STRUCTURAL STUDIES ON HEPARAN SULFATES - CHARACTERIZATION OF OLIGOSACCHARIDES - OBTAINED BY PERIODATE-OXIDATION AND ALKALINE ELIMINATION

Abstract

Three heparan sulfate fractions were subjected to degradation by periodate oxidation and alkaline elimination. The starting materials were one low-sulfated fraction rich in glucuronic acid and N-acetylglucosamine (I). One fraction (IV) that was medium-sulfated contained similar proportions of N-acetyl and N-sulphate as well as of glucuronic and iduronic acid and one fraction (V) that was oversulfated, contained an excess of N-sulfate and was rich in iduronic acid.

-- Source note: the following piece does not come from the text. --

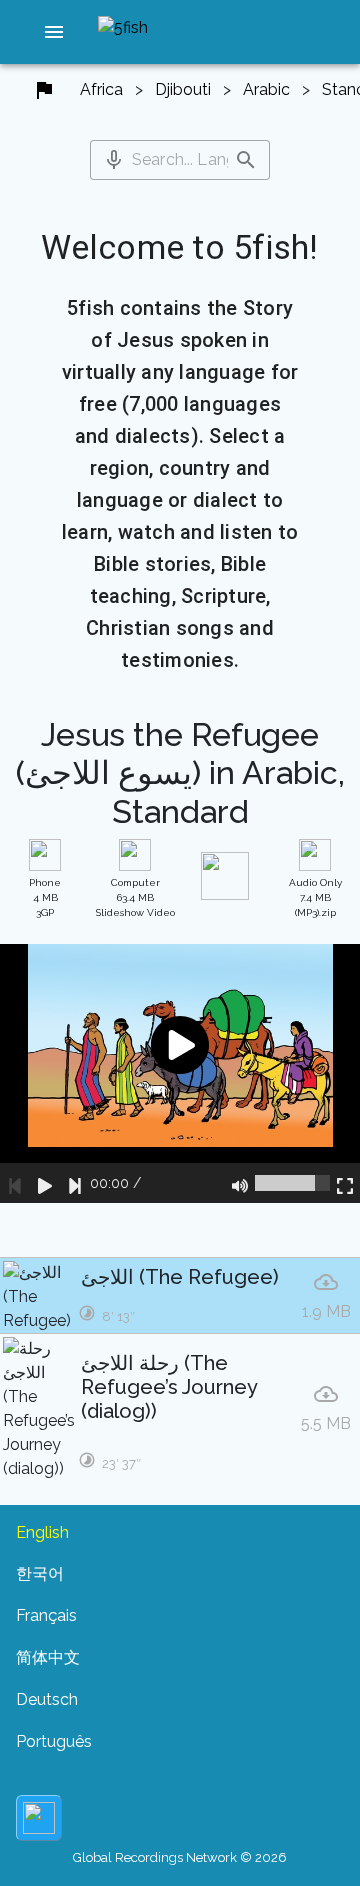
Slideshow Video (135, 897)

Selective periodate oxidation of glucuronic acid residues within N-acetylated regions followed by scission in alkali yielded 3 categories of fragments that were isolated by gel and ion-exchange chromatography. N-Acetylglucosamine-R compounds where R is the remnant of an oxidized and degraded glucuronic acid residue. Medium-sized oligosaccharides, of the general structure glucosamine-(glycuronic acid-glucosamine)n-R where n = 1-4, contained largely glucuronic acid associated with glucosamines that were N-sulfated, N-acetylated or unsubstituted. In saccharides where n = 4, indications of an alternating arrangement of N-sulfate and N-acetyl groups as well as of iduronic and glucuronic acid residues were obtained. The glucuronic acid residues of the oligosaccharide fragments were susceptible to reoxidation with periodate. The smaller saccharides were not depolymerized by HNO2 despite the presence of N-sulfate groups. Longer oligosaccharide fragments (n .gtoreq. 5) that were highly sulfated and contained heparin-like repeating units, i.e. iduronic acid-glucosamine-N-sulfate with ester-sulfate on both sugars. These oligosaccharides were susceptible to deaminative cleavage.